He was known to the customers and staff of the Vancouver branch of Tim Hortons as Ted. An amiable man, thought to be in his 70s, he had lived out the last decade at the downtown 24-hour coffee shop eating, sleeping and finally expiring, at the same table near the washroom.

In the early hours of the morning of May 31, Ted, who in the late stages of cancer was a shrunken figure, was found slumped at his table. The bustle of life went on around him; customers checked their phones and sipped cappuccinos whilst staff served sandwiches and cleaned tables.

Hours passed and no one noticed the still, crumpled figure until finally, a passerby alerted staff, who called 911. Ted was dead.

“It is a nearly unimaginable scenario,” Jeremy Hunka of the Union Gospel Mission told the Guardian. “To have somebody dying for hours in a public restaurant at a table, where customers are drinking their coffee, coming and going, and nobody is noticing this person’s dying breath.”

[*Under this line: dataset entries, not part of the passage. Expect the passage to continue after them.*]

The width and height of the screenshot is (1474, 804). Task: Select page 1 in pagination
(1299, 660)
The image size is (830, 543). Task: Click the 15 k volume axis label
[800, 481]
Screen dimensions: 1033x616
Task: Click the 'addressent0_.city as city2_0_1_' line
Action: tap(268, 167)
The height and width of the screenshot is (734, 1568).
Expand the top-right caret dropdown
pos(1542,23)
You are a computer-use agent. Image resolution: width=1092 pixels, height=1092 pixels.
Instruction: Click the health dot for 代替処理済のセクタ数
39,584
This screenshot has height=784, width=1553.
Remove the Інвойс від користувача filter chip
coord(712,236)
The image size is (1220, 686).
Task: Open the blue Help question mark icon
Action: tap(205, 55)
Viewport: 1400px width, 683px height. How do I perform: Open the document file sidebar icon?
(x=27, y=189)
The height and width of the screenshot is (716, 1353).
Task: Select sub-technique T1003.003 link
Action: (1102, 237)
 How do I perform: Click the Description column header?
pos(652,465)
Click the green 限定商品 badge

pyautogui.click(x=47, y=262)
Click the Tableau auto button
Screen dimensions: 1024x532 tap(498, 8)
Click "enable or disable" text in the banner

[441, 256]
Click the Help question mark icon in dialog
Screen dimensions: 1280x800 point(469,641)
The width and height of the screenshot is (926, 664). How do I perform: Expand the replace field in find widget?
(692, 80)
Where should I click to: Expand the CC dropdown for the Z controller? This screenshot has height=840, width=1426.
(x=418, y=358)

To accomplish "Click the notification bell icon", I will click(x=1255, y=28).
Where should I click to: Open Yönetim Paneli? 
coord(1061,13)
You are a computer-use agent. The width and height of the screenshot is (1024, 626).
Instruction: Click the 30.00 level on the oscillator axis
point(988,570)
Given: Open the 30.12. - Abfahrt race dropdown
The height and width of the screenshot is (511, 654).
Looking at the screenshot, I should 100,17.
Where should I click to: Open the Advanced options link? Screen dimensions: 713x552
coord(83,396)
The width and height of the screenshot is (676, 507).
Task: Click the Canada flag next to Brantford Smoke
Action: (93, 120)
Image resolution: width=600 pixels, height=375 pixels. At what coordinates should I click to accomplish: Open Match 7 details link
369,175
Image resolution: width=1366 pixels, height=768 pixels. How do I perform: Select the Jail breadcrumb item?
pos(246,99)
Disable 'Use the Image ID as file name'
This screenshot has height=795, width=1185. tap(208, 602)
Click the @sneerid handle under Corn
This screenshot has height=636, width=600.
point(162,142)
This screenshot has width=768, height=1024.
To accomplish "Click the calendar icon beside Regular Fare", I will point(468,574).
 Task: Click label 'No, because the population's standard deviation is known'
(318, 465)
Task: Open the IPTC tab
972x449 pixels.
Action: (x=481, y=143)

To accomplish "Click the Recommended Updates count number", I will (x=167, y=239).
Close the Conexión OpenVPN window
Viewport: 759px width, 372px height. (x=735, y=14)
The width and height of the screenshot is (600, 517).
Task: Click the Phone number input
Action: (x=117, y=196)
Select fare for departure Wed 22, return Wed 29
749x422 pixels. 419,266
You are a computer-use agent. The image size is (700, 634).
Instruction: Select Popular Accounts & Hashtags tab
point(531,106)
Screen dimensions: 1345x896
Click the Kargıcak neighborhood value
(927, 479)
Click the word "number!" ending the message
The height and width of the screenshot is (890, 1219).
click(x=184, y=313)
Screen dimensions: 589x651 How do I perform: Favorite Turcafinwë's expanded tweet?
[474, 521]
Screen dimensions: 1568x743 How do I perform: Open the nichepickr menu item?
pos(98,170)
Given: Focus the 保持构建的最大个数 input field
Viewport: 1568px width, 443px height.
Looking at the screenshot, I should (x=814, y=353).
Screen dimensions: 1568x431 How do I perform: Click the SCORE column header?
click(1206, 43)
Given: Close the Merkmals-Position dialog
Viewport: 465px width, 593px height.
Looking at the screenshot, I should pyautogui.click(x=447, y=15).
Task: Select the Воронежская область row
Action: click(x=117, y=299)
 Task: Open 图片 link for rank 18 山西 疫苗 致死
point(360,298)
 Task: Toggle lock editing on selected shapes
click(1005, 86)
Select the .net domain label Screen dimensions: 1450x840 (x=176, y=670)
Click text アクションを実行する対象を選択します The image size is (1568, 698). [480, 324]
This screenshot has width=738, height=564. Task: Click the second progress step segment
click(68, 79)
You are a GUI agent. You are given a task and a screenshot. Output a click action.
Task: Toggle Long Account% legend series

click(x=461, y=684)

Tim Hortons responded with an official statement. “Like other members of the community, we were saddened to hear this news,” it said. “The individual was a regular at the restaurant and will be missed.”

According to reports, Ted had worked his whole life in low paying jobs but had finally slipped through society’s safety net into homelessness. His problems were exasperated by Vancouver’s red-hot property market that makes the struggle for low-cost housing particularly challenging. Then he got ill and Tim Hortons, located a few blocks from Vancouver’s general hospital, became his "home," said homeless advocates.

The tragic and lonely death of Ted highlights how fast food restaurants and coffee shops are becoming makeshift refuges for the homeless, who are increasingly displaced seniors, and the minimum wage, young employees are becoming ad-hoc carers.

Julian Somers, a public health professor at Simon Fraser University, told The Star Vancouver: “We are off-loading the burden to other sectors of society – the public, shopkeepers, transit officials, fast food operators,” he said. “We are forcing the issue into any place that has a bit of capacity to exercise some generosity, some warmth, some safety.”

“You get a guy like Ted, who is not only homeless and very ill, but he’s put one and one together and realizes that nobody cares about him,” Somers told The Guardian. “So he’s just going to live out his days, knowing that he’s sick and more or less resigned to eventually, probably dying in the Tim Hortons that he called home. It’s an incredible indictment of our society.”